▸ **Data for the task**:
>>>>

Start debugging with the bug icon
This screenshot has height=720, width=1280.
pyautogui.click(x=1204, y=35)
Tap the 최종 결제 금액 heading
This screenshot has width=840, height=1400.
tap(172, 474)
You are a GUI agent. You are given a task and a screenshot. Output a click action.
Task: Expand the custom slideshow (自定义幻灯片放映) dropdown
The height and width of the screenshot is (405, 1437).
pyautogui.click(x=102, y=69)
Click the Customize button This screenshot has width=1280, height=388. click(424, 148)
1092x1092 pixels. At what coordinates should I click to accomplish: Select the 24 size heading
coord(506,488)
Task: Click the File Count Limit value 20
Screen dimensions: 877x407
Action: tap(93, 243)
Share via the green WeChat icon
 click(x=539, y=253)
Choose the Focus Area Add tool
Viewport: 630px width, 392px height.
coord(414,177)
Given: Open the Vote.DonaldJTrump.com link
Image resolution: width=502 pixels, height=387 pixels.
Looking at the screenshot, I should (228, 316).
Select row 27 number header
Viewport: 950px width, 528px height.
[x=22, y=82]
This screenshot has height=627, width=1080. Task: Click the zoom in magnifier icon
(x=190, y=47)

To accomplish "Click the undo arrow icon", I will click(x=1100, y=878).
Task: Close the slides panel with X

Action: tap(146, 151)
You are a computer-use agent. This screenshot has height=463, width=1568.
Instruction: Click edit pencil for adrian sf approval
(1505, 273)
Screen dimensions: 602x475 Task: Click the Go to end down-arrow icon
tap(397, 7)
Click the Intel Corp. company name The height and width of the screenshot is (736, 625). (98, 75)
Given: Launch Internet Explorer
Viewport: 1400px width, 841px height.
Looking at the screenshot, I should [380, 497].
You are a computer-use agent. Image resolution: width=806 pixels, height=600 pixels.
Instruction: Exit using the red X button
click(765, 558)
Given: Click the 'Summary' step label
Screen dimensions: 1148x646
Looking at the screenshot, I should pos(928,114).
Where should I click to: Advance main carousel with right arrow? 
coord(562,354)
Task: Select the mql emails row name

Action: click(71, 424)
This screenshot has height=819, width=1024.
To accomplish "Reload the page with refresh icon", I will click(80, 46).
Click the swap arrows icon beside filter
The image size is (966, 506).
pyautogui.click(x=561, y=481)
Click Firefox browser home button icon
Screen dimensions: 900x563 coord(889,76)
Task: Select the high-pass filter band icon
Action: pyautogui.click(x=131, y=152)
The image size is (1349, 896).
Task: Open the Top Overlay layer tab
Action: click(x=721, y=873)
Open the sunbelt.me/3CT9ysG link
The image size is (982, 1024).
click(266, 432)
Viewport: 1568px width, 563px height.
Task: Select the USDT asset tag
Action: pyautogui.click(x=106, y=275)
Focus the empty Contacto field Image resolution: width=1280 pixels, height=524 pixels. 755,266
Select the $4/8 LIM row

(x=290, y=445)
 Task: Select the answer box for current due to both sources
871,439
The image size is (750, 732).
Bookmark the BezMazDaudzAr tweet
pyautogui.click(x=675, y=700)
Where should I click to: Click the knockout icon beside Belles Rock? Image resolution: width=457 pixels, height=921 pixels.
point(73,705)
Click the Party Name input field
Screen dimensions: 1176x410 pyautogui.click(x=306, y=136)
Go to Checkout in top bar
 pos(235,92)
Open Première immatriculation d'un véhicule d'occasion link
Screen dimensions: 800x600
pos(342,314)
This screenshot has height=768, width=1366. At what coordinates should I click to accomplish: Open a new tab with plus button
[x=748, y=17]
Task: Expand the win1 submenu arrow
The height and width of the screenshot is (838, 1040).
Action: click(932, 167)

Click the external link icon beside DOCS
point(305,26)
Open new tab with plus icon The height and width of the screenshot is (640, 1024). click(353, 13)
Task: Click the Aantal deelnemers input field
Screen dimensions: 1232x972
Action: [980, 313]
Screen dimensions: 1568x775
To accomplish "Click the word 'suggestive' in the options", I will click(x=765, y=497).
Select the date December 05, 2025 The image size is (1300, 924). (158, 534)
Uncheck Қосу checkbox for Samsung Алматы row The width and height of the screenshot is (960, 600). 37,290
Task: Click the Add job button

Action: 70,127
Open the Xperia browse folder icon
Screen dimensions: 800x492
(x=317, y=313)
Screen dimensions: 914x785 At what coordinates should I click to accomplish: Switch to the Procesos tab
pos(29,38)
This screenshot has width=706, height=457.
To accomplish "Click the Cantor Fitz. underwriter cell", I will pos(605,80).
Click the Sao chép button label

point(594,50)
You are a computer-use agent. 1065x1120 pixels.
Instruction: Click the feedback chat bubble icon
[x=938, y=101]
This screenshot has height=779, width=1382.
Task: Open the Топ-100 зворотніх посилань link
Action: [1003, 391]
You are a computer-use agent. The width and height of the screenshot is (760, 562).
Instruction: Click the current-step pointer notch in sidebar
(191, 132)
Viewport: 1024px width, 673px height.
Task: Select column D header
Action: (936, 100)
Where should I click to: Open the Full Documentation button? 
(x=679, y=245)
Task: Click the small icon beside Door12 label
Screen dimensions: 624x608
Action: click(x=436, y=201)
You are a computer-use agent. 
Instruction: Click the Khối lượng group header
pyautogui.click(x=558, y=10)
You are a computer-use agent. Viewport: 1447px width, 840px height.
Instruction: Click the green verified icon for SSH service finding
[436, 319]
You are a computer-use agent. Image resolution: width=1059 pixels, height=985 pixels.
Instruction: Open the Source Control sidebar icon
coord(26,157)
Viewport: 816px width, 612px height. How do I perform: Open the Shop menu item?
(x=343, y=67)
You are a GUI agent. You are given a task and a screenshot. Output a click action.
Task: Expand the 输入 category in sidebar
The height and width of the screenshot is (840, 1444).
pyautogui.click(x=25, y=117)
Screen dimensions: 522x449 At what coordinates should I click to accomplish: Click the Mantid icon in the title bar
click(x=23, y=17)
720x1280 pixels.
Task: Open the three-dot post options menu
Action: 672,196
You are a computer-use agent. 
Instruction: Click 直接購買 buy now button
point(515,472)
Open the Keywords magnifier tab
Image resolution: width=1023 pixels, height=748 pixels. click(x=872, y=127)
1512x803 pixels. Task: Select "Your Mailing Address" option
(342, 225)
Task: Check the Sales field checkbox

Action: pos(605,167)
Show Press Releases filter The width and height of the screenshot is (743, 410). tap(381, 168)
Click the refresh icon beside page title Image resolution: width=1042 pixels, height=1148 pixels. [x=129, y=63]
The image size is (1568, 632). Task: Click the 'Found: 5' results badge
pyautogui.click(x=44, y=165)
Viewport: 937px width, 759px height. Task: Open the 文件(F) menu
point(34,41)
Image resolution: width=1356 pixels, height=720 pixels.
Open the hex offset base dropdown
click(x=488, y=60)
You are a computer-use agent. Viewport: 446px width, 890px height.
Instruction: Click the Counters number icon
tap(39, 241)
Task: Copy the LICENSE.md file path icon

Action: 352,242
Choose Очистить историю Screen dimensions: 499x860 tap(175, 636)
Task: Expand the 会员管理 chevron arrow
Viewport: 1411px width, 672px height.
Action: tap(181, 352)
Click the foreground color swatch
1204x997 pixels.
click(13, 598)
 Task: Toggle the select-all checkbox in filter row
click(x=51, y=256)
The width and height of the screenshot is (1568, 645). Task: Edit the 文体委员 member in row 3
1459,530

<<<<

▸ **Work task**:
Scanning the data above, copy out every line where "refresh" is found.

▸ **Solution to this exercise**:
To accomplish "Reload the page with refresh icon", I will click(80, 46).
Click the refresh icon beside page title Image resolution: width=1042 pixels, height=1148 pixels. [x=129, y=63]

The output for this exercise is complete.